Applying a herbicide to one or more plants of any one of claims 1-14, 27-29, 53, or 72-79 grown in a container, growth chamber, greenhouse, field, recreational area, lawn, or roadside, thereby controlling weeds in the container, growth chamber, greenhouse, field, recreational area, and lawn, or at the roadside where the one or more plants grow.

97. A method of reducing predation of a plant by an insect, comprising:

the application of an insecticide to one or more plants of any one of claims 1 to 14, 27 to 29, 53 or 72 to 79, thereby reducing predation of the one or more plants by insects.

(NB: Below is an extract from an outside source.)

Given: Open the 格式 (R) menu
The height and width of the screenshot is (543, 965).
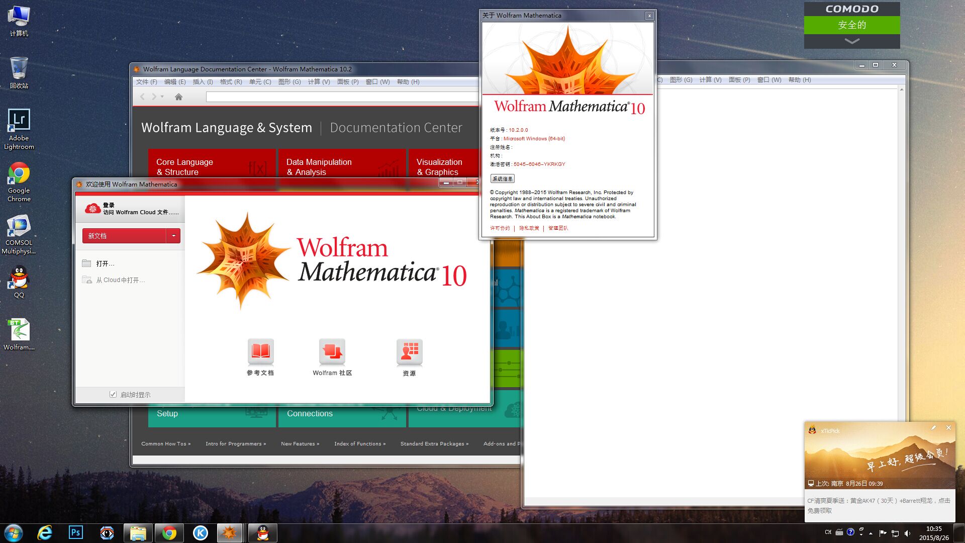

98. A method for reducing fungal disease in plants comprises

The application of a fungicide to one or more plants of any one of claims 1-14, 27-29, 53 or 72-79, thereby reducing mycoses on said one or more plants.

99. The method of claim 97 or claim 98, wherein the one or more plants are grown in a container, growth chamber, greenhouse, field, recreational area, lawn, or roadside.

100. The method of any one of claims 92-99, wherein the polynucleotide of interest is a polynucleotide that confers herbicide tolerance, insect resistance, disease resistance, increased yield, increased nutrient utilization efficiency, or abiotic stress resistance.